Hannah Holgersson (born 1976) is a Swedish operatic soprano.

She was born in Höör, Skåne County, Sweden. In 2003, Holgersson made her opera début as Zerlina in Mozart’s Don Giovanni. In May 2004, she graduated from the Royal College of Music, Stockholm, receiving diplomas in voice performance and pedagogy. Her main professor during her years at the RCM was Christina Öqvist-Matton.
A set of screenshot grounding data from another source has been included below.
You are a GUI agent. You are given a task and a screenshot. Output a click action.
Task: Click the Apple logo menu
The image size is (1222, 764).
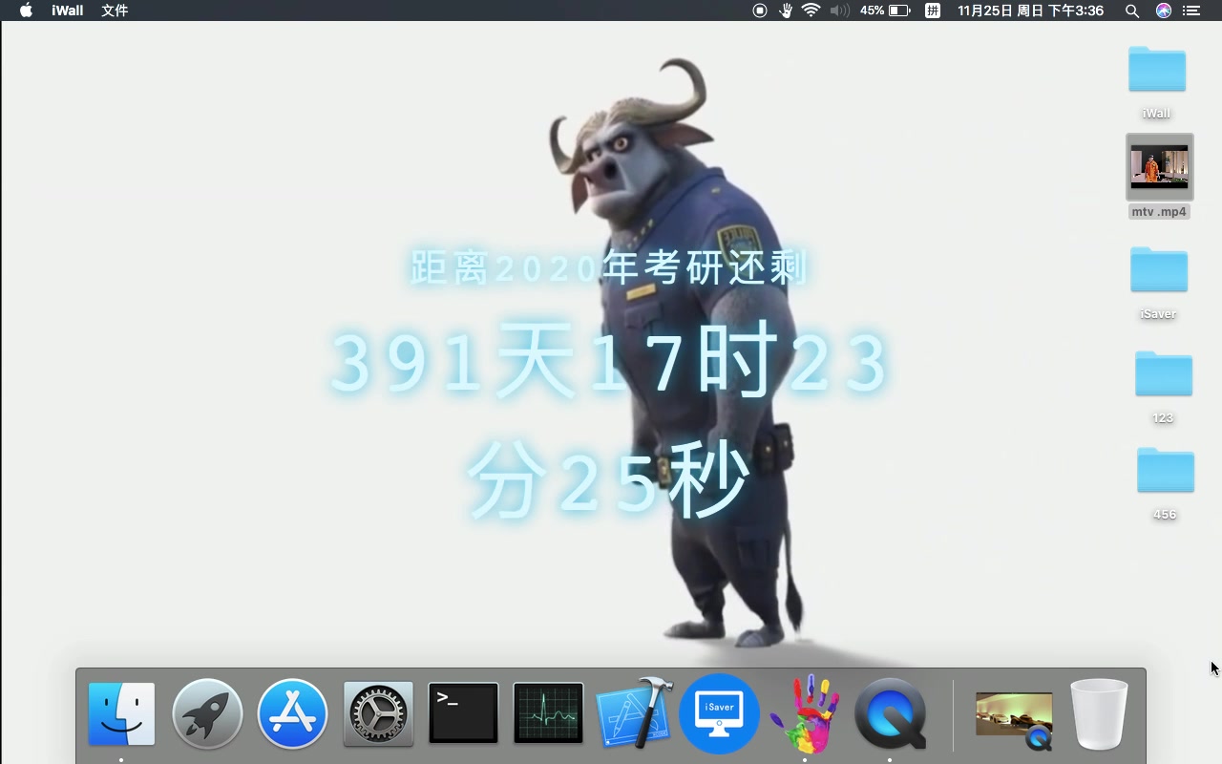pos(26,11)
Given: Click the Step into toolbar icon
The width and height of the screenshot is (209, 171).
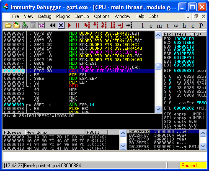Looking at the screenshot, I should (87, 26).
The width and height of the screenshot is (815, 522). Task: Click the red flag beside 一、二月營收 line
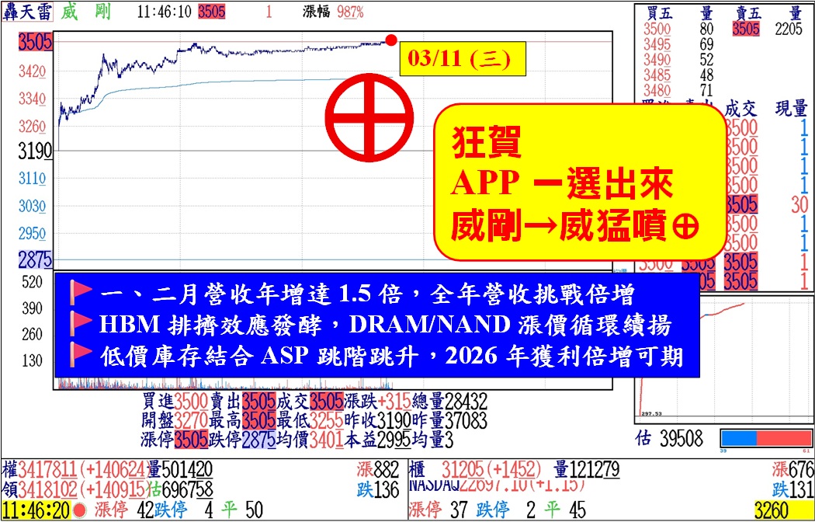tap(82, 294)
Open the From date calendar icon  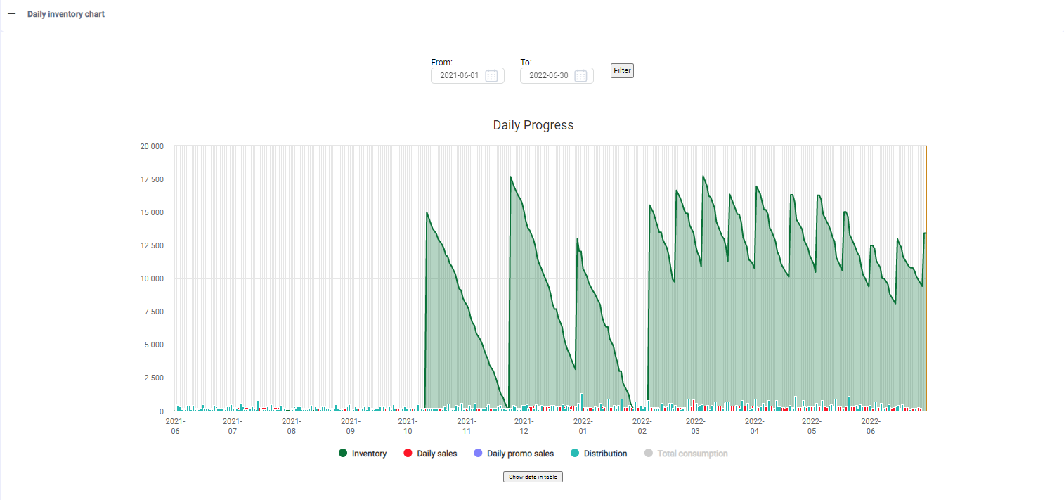pos(491,76)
As a soloist, she has performed with orchestras including the Royal Philharmonic Orchestra, the Royal Opera Orchestra of Stockholm, the Drottningholm Baroque Orchestra and Kroumata (percussion-ensemble), with the Eric Ericson Chamber Choir, and with conductors such as Alan Gilbert, Siegfried Köhler and Laurence Reenes. She has also collaborated with the composers Ingvar Lidholm, Steve Dobrogosz and Kjell Perder.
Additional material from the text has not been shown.